According to data from the National Hydrocarbons Commission (CNH), there was an average of 15.5 drill platforms operating; 7.4 of them corresponded to private companies and 8.1 corresponded to Pemex, meaning that firms have reactivated marine exploration in Mexico.
The entity said that despite the recovery in exploration activities, drilling wells for exploratory and development are still low and rely heavily on Pemex.
The Confederation of Employers of the Mexican Republic (Coparmex) also said that only 30 companies have international certifications in Tabasco, which might represent challenges for the successful implementation of Energy Reform.
Coparmex representative José Zúñiga said that the regional economy will improve thanks to the new oil industry, but people must be patient and prepared to meet the new players’ requirements as they will demand internationally certified companies.
Besides international certifications, companies also want more pipeline capacity in the upcoming Open Season, so the Government will re-launch an auction of capacity in the US border pipelines.
Last time the government put the sections up for auction, companies said they were interested but did not send proposals so the auction was declared null and void.
A specialist of the National Institute of Public Administration (INAP) Arturo Carranza, said that the key point for a successful Open Season is a particular requirement from the participating companies.
“Companies want Cenagas to make available more important pipelines such as the Los Ramones pipeline system,” he said.

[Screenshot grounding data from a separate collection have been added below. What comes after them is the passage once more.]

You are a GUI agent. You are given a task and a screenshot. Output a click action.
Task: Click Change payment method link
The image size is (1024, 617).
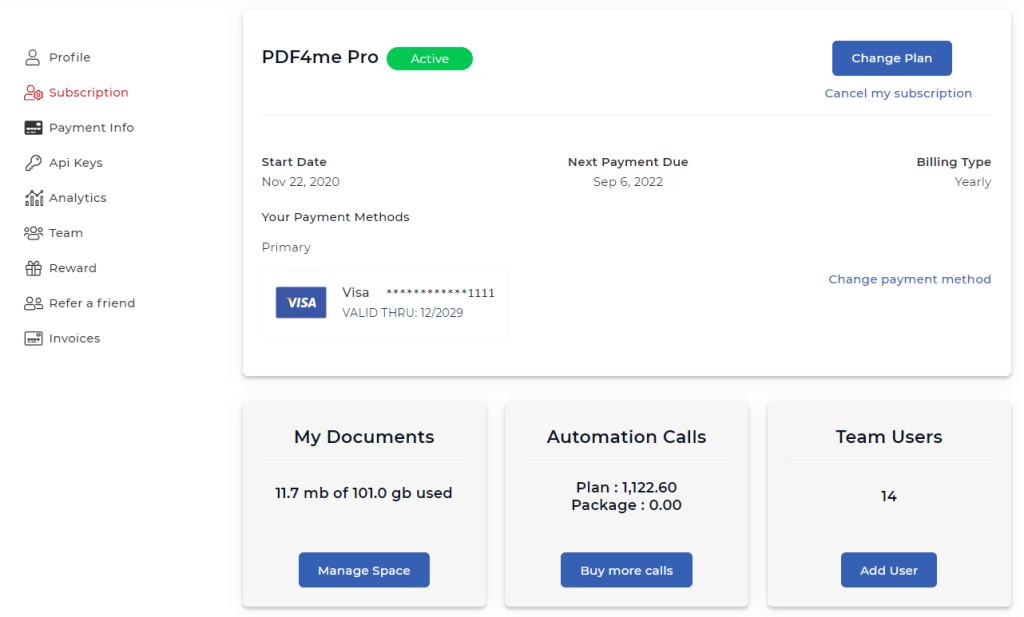(x=909, y=279)
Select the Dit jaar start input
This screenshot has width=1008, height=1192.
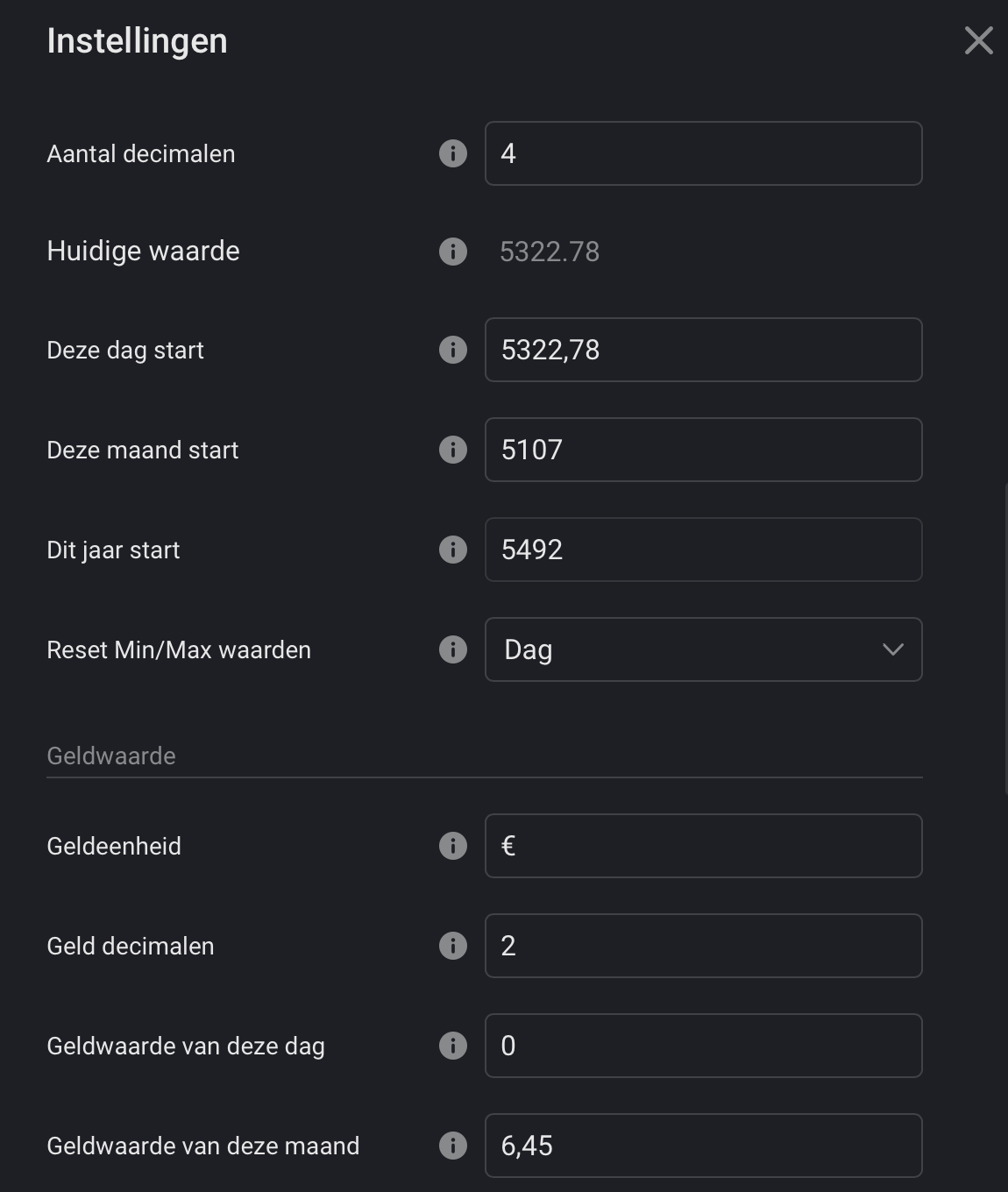click(x=703, y=550)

Something else that the government needs to watch out for is the fact that experts came out to say that the draft guidelines for the extraction of unconventional resources through fracking are illegal.

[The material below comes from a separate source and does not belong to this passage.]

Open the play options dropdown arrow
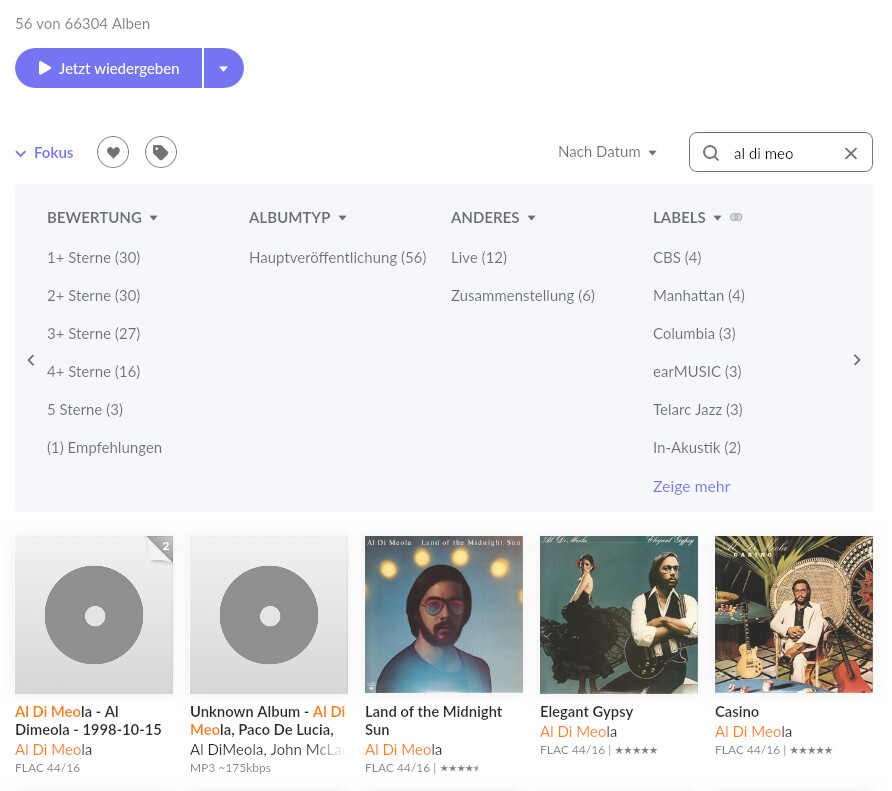892x791 pixels. pyautogui.click(x=223, y=69)

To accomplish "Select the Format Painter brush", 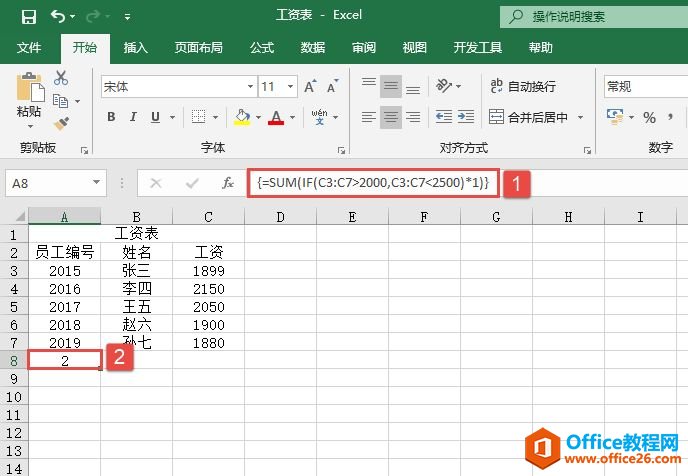I will coord(61,123).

“Article 29 Bis of the Water Law prohibits the infiltration of wastewater if it could contaminate aquifers. No regulation can be above the law. If it (the regulation) was approved, it could be considered as an act of absolute illegality,” said parliamentary adviser Miguel Ángel Montoya.
Helena Cotler, specialist at the Geo Research Center said the preliminary draft for the use of fracking was “surprising,” given that authorities did not host forums or consultation processes before announcing it.
Bottom-line: These are all equally important issues that the government needs to take into account if it wants the Mexican oil market to regain strength.
Authorities should continue to promote local labor training as it will ease operations of new companies. Communities will be happy as well, as they see benefits of the new projects.
Also, new players need well-trained people, but if companies do not find them in Mexico, they will bring them from other countries.
As for capacity in Pemex’s pipelines, if companies do not consider the offered capacity financially worth to invest in, then the government can re-launch the Open Season as many times as it wants and results will not be any better.
Los Ramones has always been attractive for companies and that is a fact that the government has to take into account if it wants to achieve better results in this tender.
More importantly, if it wants to overcome the bottlenecks that are threatening gas shortages.
When it comes to social unrest, fracking is indeed a controversial topic and the only way for the industry to ‘fight’ this is through education and by having an open dialogue with the communities.